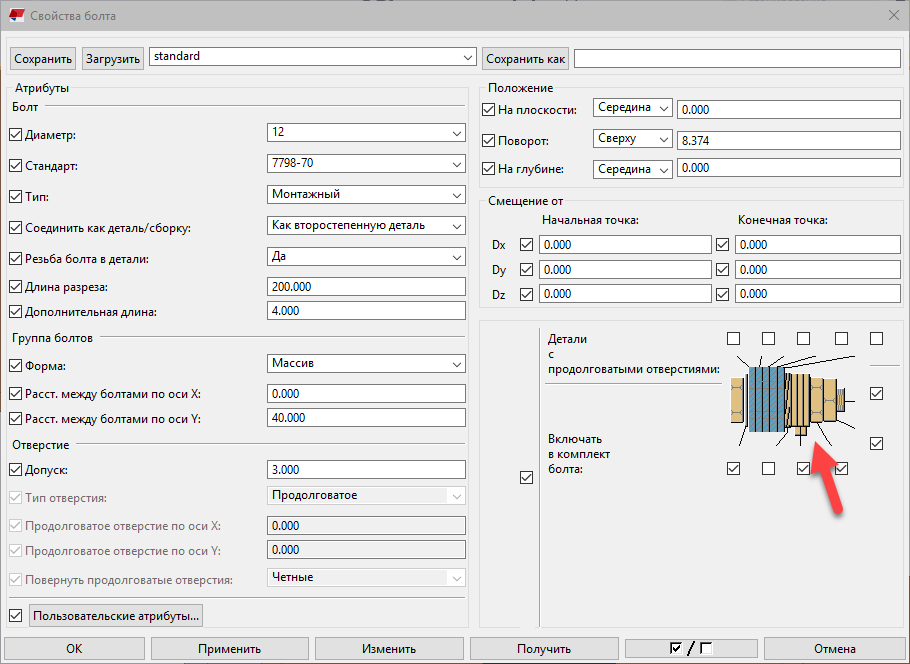Open the Форма dropdown set to Массив
This screenshot has width=910, height=664.
(366, 364)
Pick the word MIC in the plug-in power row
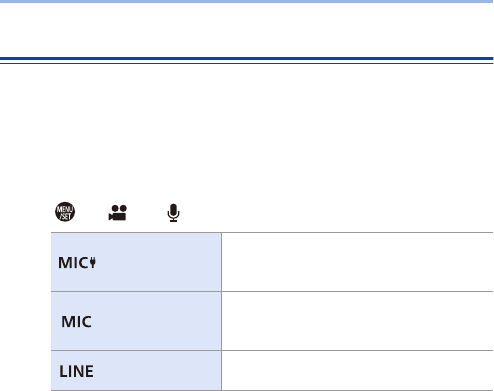 pos(74,263)
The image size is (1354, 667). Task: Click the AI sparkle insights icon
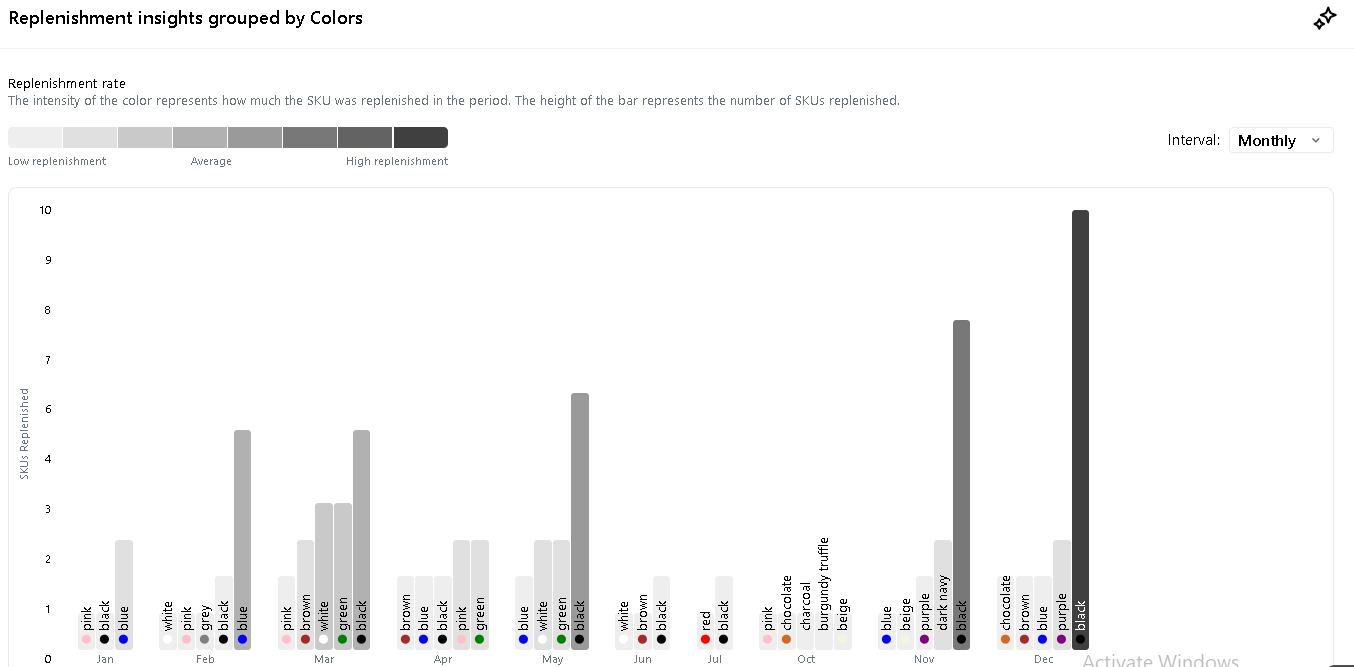(x=1324, y=19)
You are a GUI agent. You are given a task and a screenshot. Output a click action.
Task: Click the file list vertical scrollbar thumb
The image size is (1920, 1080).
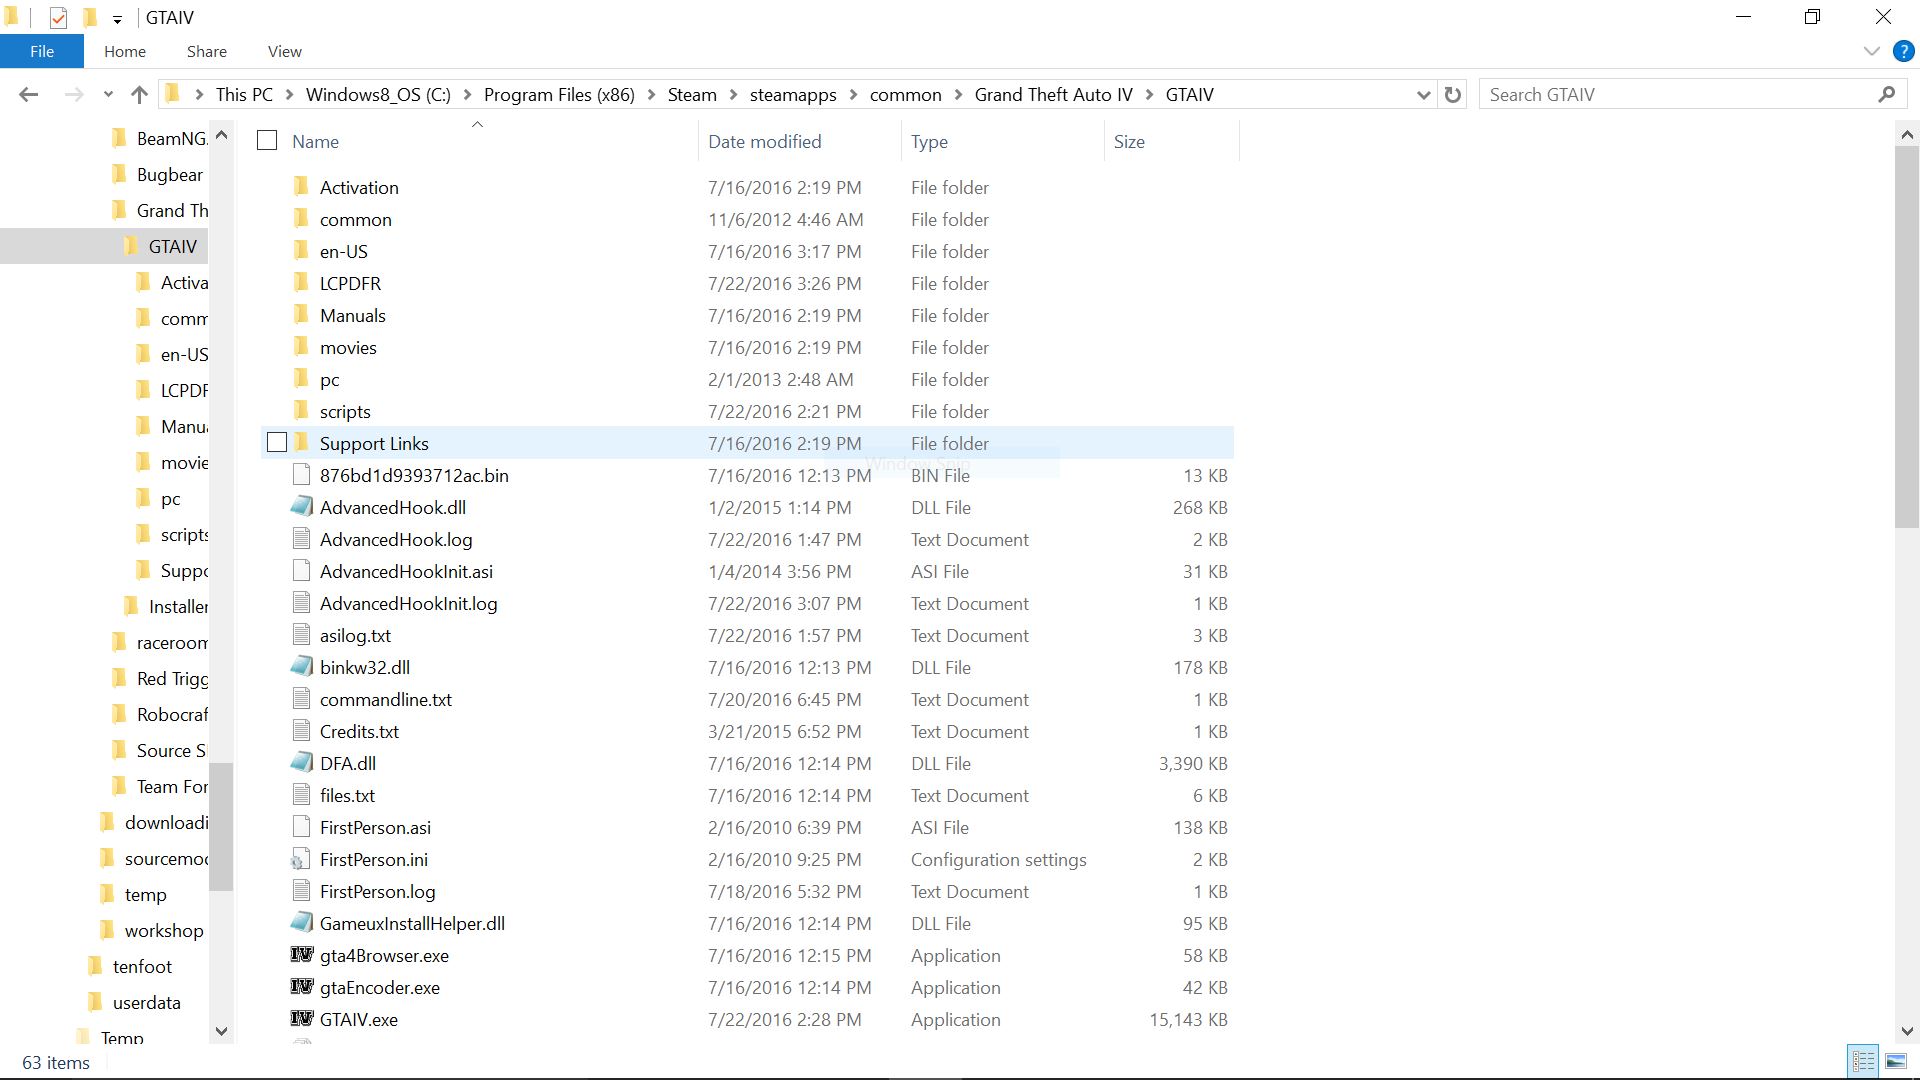click(1906, 335)
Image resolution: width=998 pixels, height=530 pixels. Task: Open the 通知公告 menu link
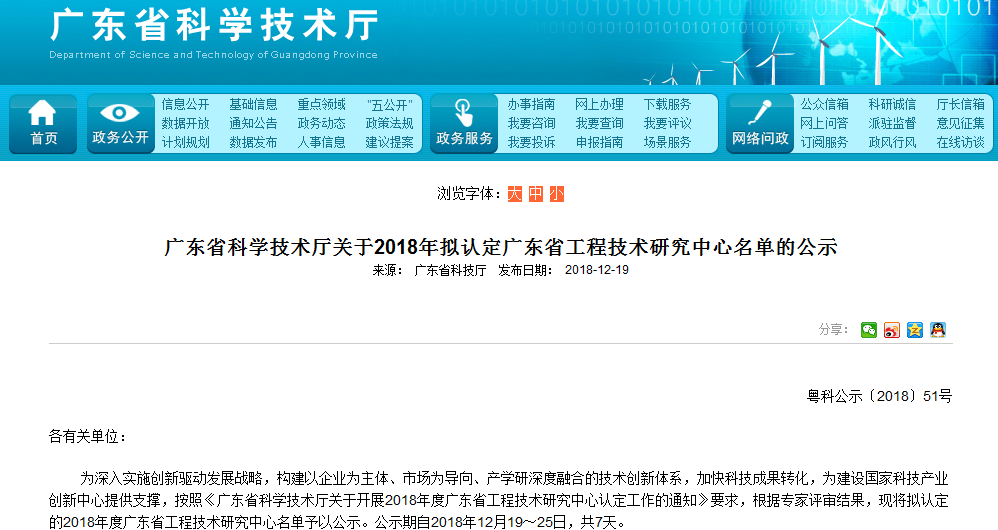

○ ○ ○ ○

# WHAT THIS TASK INVOLVES
Recast every line of the records above as a numbered list, omitting blank lines and excluding the pictures.

# PROBLEM SOLUTION
1. Open the Форма dropdown set to Массив
2. This screenshot has width=910, height=664.
3. (366, 364)
4. Pick the word MIC in the plug-in power row
5.  pos(74,263)
6. The image size is (1354, 667). Task: Click the AI sparkle insights icon
7. (x=1324, y=19)
8. You are a GUI agent. You are given a task and a screenshot. Output a click action.
9. Task: Click the file list vertical scrollbar thumb
10. The image size is (1920, 1080).
11. click(1906, 335)
12. Image resolution: width=998 pixels, height=530 pixels. Task: Open the 通知公告 menu link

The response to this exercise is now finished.